▶ _TASK DIRECTIONS_
Rewrite the records from the line containing "The width and" through the end of the records, replacing "MAC address" with "hardware address" and keeping everything else the same. Give only those lines, and leave out the pictures.

▶ _RECORDS SUPPLIED_
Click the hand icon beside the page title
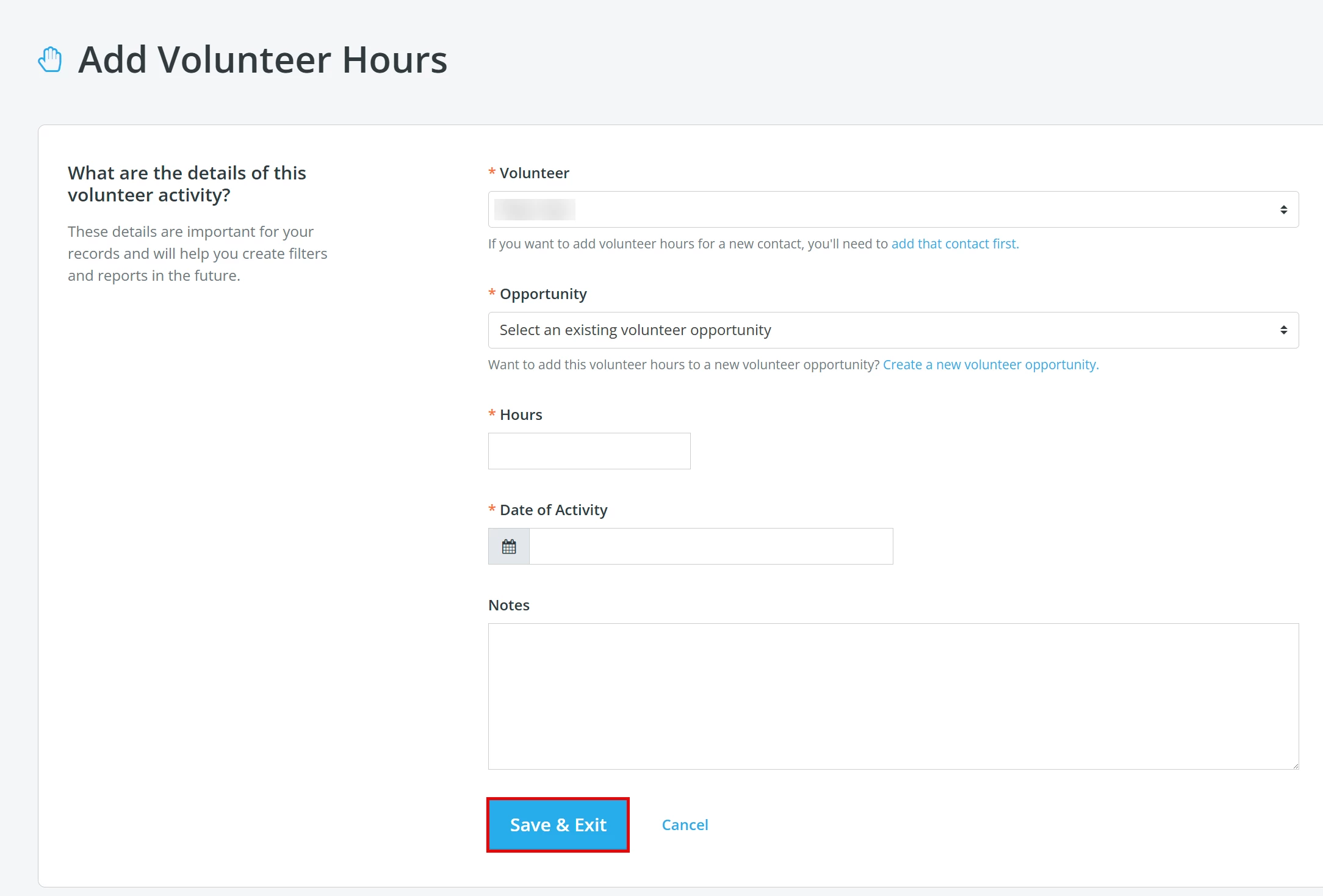 coord(50,59)
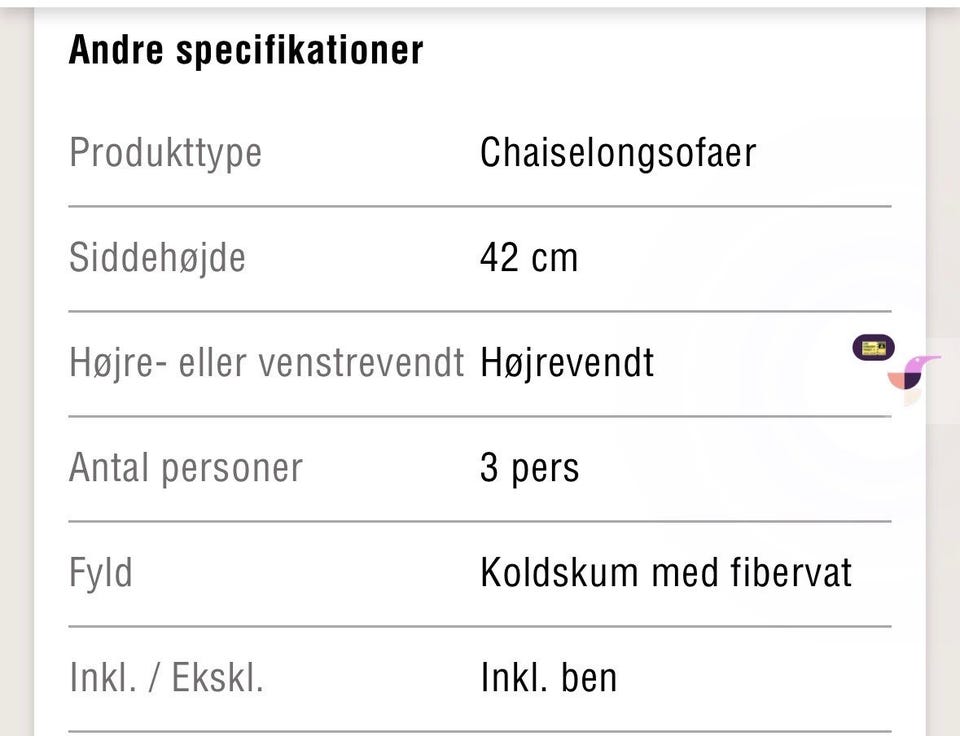Click the "3 pers" value
Image resolution: width=960 pixels, height=736 pixels.
point(529,468)
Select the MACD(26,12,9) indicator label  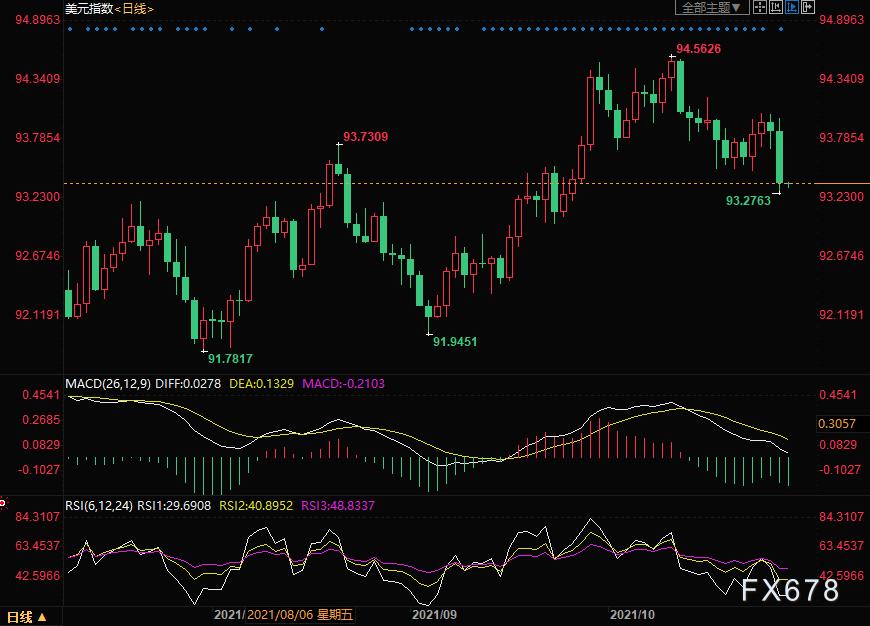click(x=106, y=383)
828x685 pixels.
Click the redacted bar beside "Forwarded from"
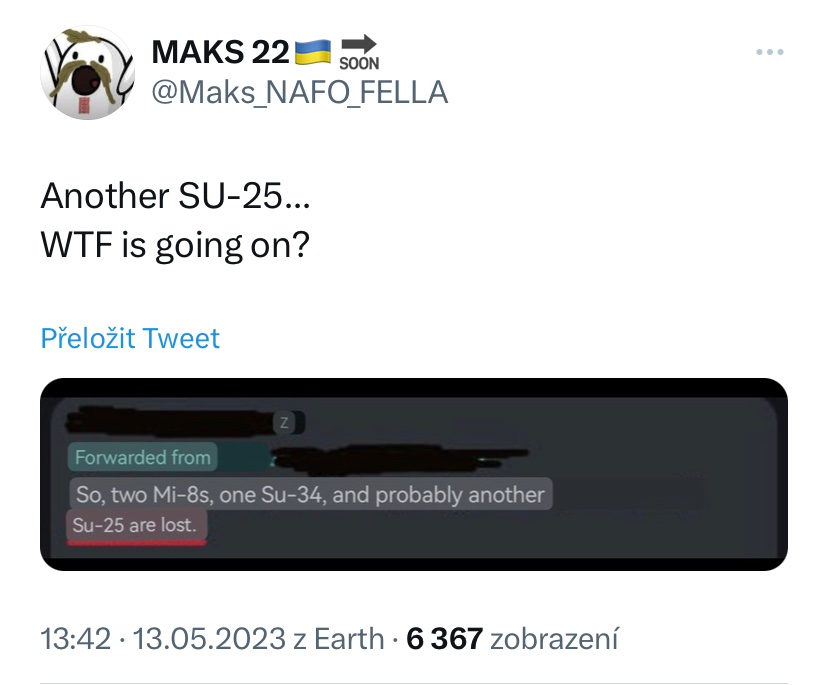point(380,459)
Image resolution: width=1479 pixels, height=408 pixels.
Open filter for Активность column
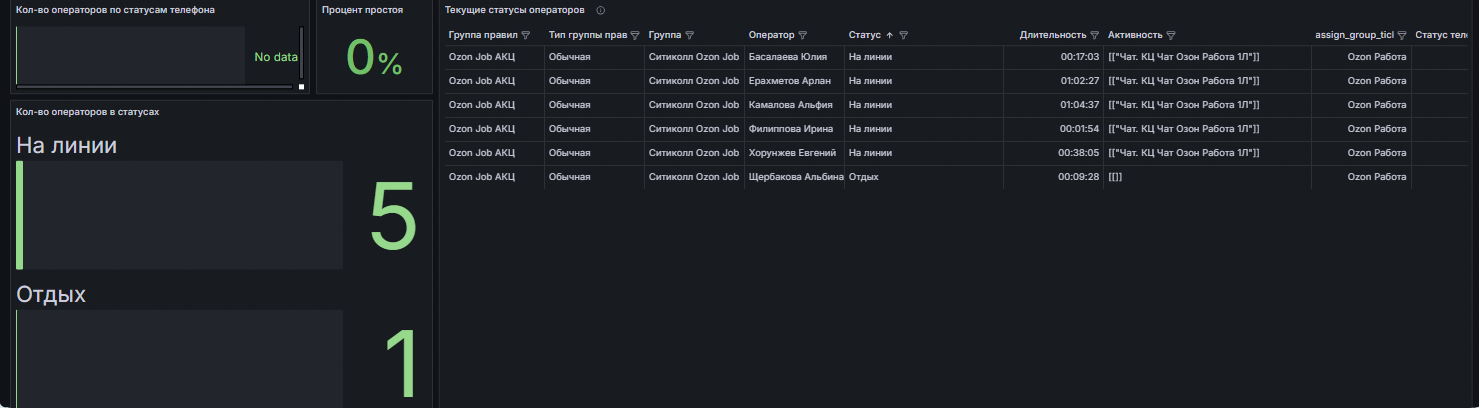point(1171,35)
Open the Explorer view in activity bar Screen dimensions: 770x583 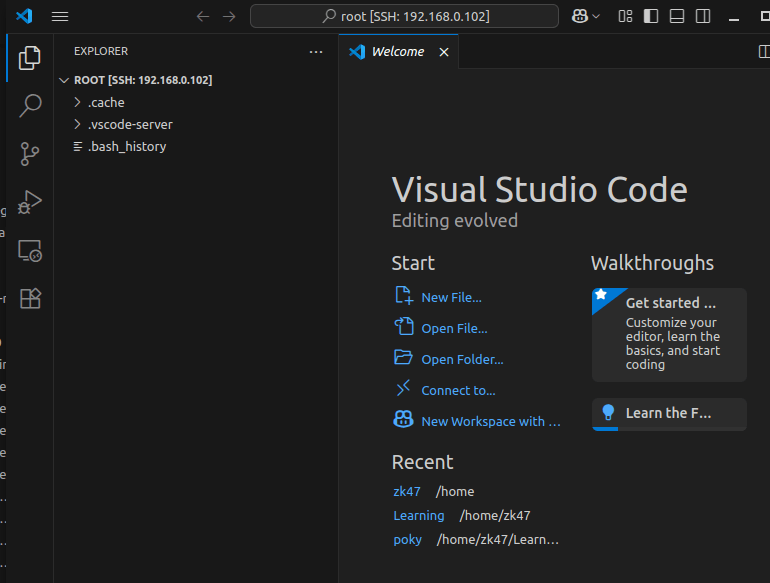coord(30,58)
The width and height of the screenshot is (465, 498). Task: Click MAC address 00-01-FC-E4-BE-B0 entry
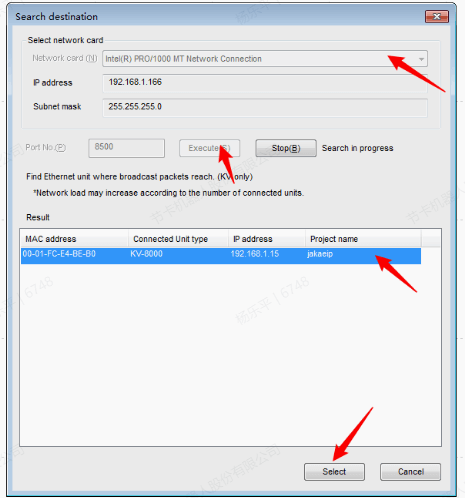pos(59,254)
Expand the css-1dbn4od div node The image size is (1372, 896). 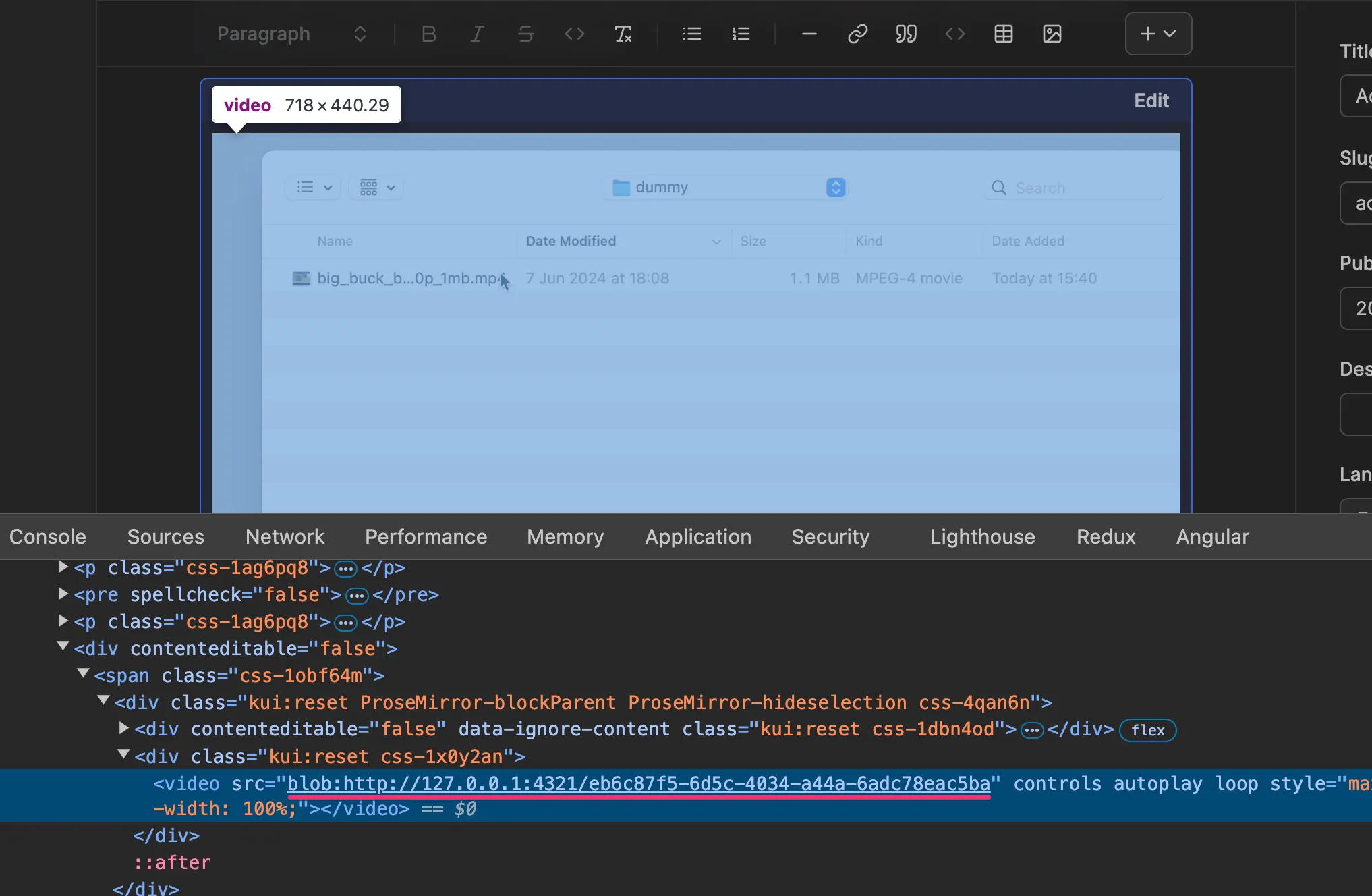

▶ _RESPONSE_
The width and height of the screenshot is (465, 498). Task: Click hardware address 00-01-FC-E4-BE-B0 entry
pos(59,254)
Expand the css-1dbn4od div node The image size is (1372, 896). 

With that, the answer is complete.